Blocking K+ channels induces hormone secretion in various pituitary cell lines by a mechanism which is not completely delineated. In the present study, we employed the mouse pituitary tumor-derived AtT-20 cell as a model to evaluate this phenomenon. We correlated the effect of the K+ channel-blocker, tetraethylammonium (TEA), on K+ current and membrane potential utilizing whole cell recording, on cytosol Ca2+ ([Ca2+]i) concentration utilizing fura-2, and on ACTH secretion utilizing a perifusion system. TEA inhibited voltage-dependent K+ current and initiated membrane depolarization in a dose-dependent fashion.
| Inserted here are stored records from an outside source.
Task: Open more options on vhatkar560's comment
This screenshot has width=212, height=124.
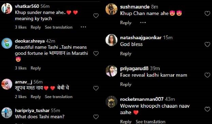Action: (83, 27)
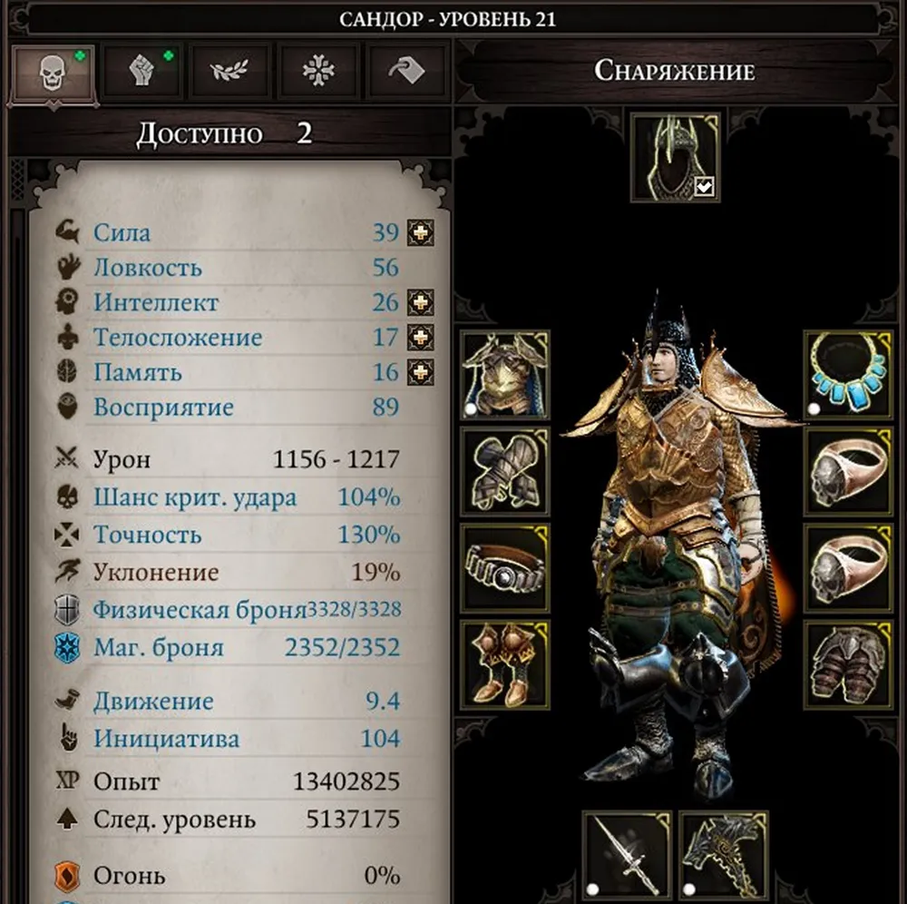The height and width of the screenshot is (904, 907).
Task: Switch to the fist abilities tab
Action: click(x=142, y=72)
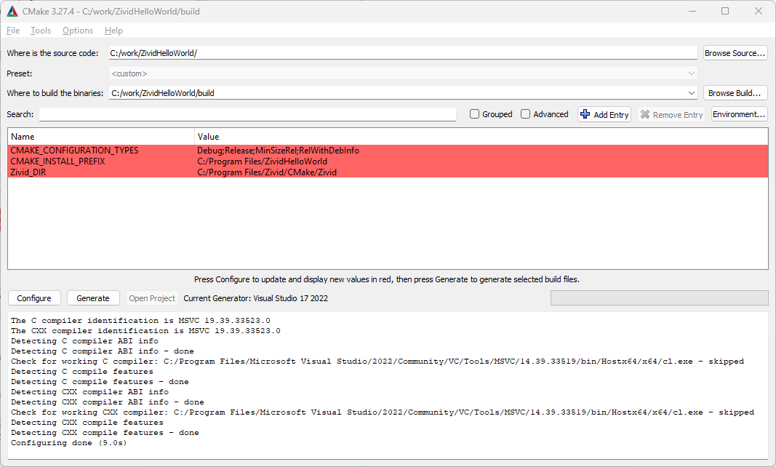Open the Tools menu
The image size is (776, 467).
tap(41, 31)
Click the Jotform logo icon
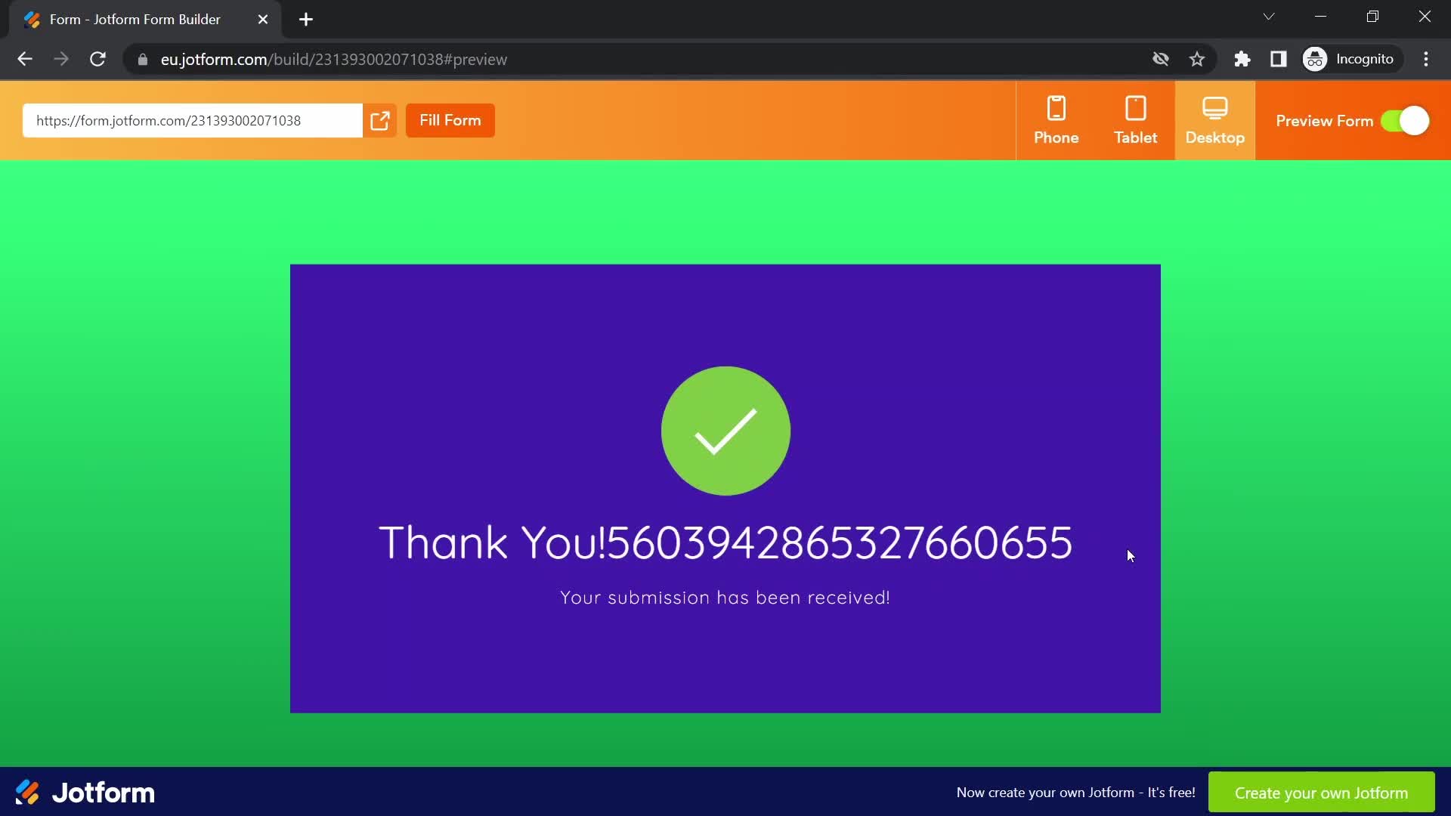Screen dimensions: 1451x816 [x=27, y=792]
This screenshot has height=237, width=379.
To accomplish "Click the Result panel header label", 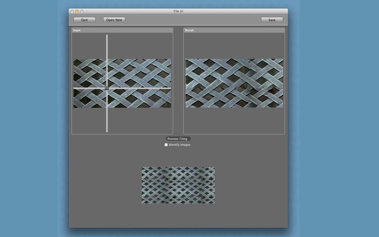I will pyautogui.click(x=190, y=30).
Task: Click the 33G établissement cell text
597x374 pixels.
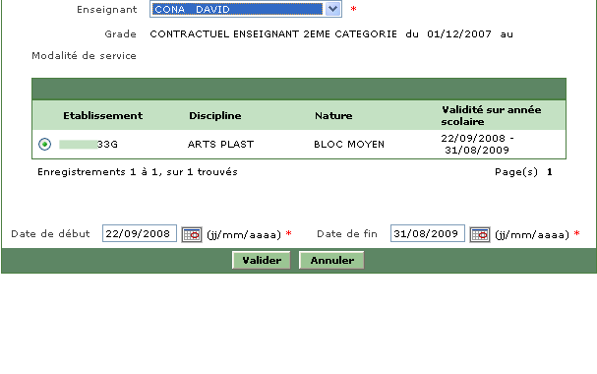Action: tap(107, 145)
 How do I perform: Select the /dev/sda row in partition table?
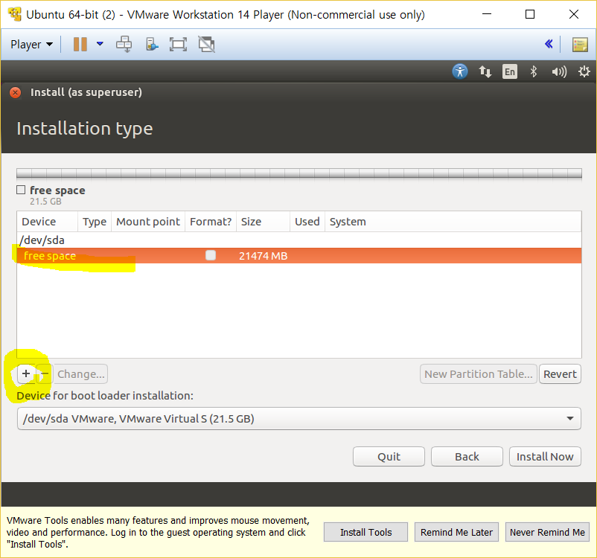tap(43, 240)
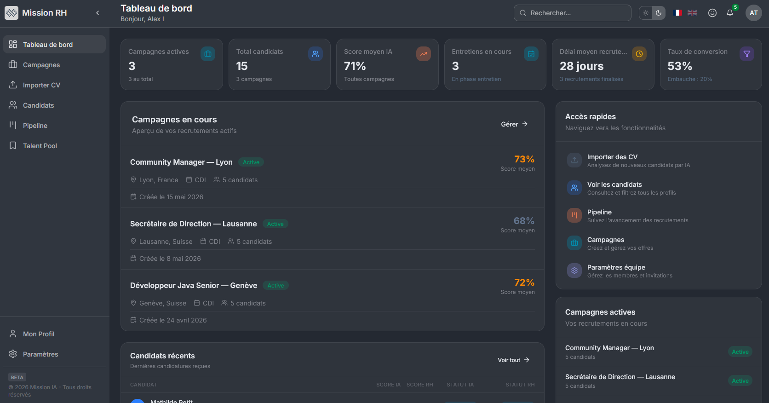Click the Rechercher search field
Viewport: 769px width, 403px height.
[572, 13]
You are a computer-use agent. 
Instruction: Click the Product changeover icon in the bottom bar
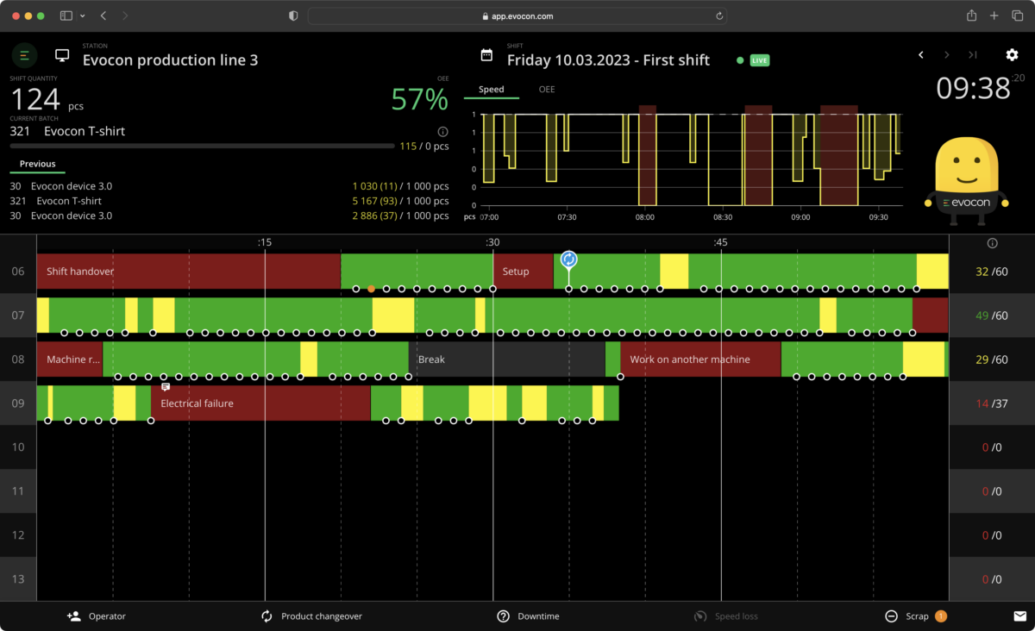267,616
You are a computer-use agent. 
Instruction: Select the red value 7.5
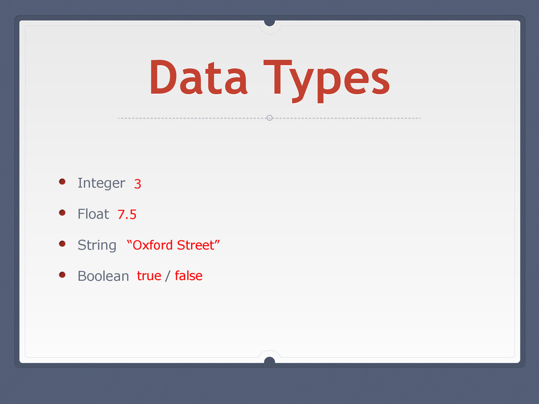tap(127, 215)
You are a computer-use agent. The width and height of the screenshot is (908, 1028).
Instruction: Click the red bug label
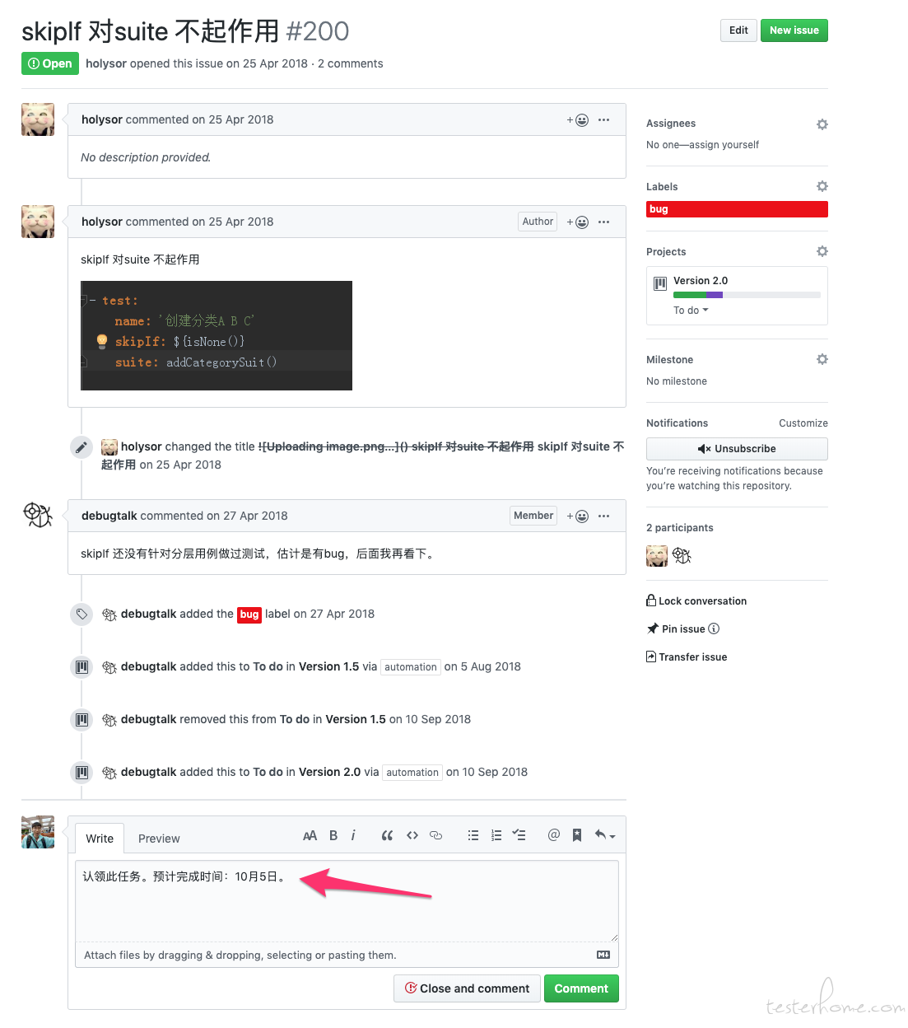point(737,209)
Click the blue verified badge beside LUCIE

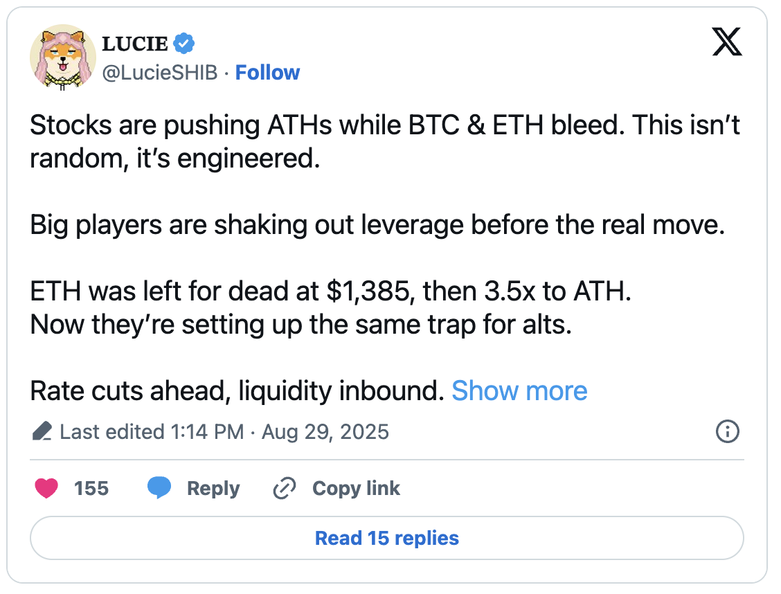(183, 44)
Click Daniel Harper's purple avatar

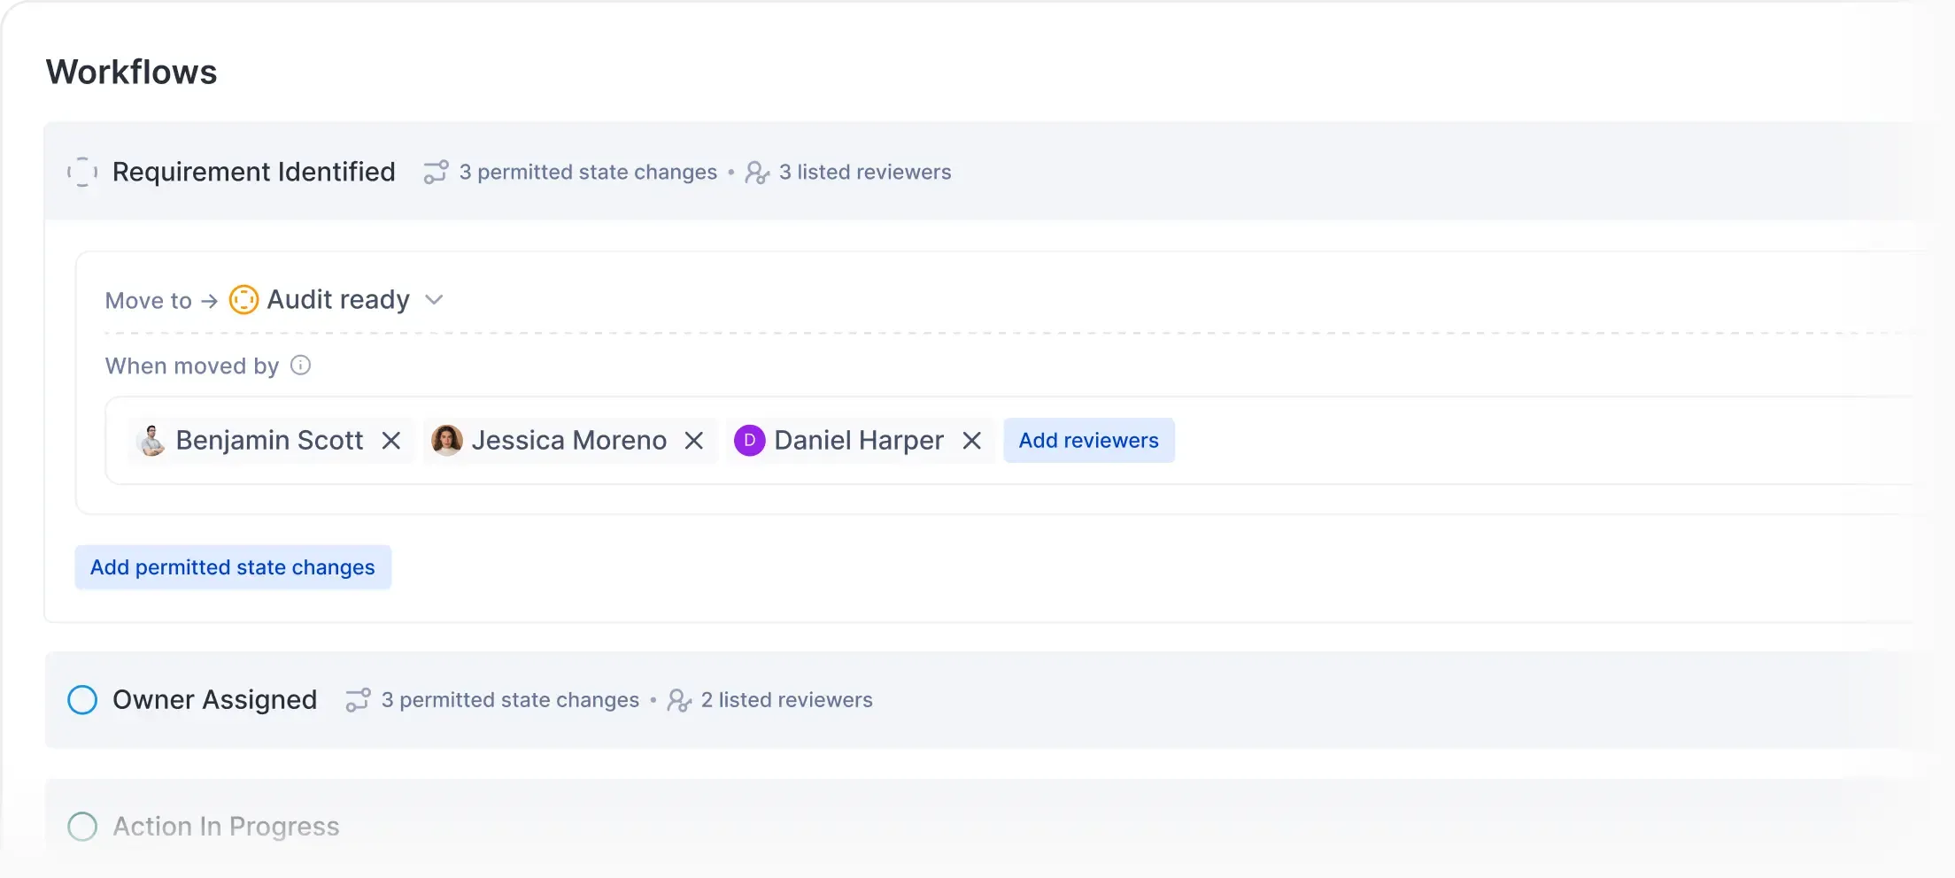pos(749,441)
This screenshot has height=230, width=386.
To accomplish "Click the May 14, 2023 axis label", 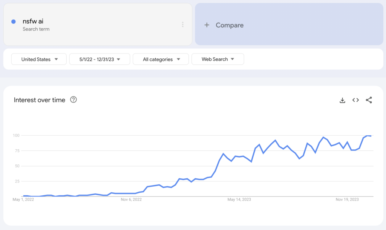I will (239, 199).
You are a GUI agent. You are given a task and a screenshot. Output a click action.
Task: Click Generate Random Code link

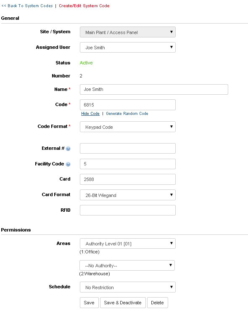pos(127,114)
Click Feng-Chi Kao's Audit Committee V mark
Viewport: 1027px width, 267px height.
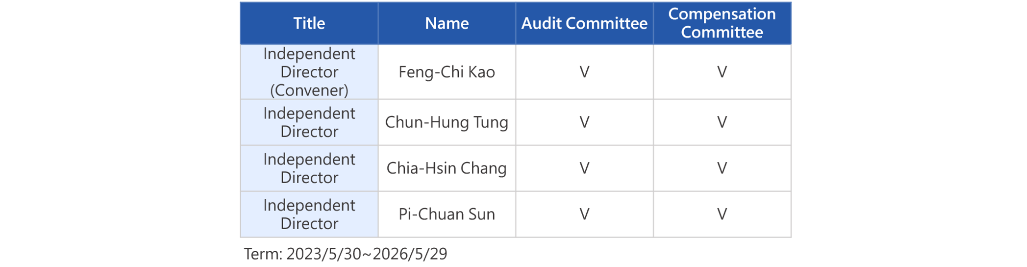coord(584,72)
Divergences in the sensitivity to TEA between voltage-dependent K+ currents and membrane depolarization indicate that voltage-dependent K+ channels are not responsible for TEA-induced depolarization TEA (1-30 mM) also induced a concentration-dependent rise in [Ca2+]i concentration and ACTH secretion, both of which were inhibited by removing medium Ca2+. Our data indicate that TEA inhibits K+ currents and induces membrane depolarization; this opens Ca2+ channels in the plasmalemma, causing a rise in [Ca2+]i which initiates ACTH secretion. Alteration of K+ channel permeability by hormones or neurotransmitters may thus play an important regulatory role in controlling pituitary hormone secretion.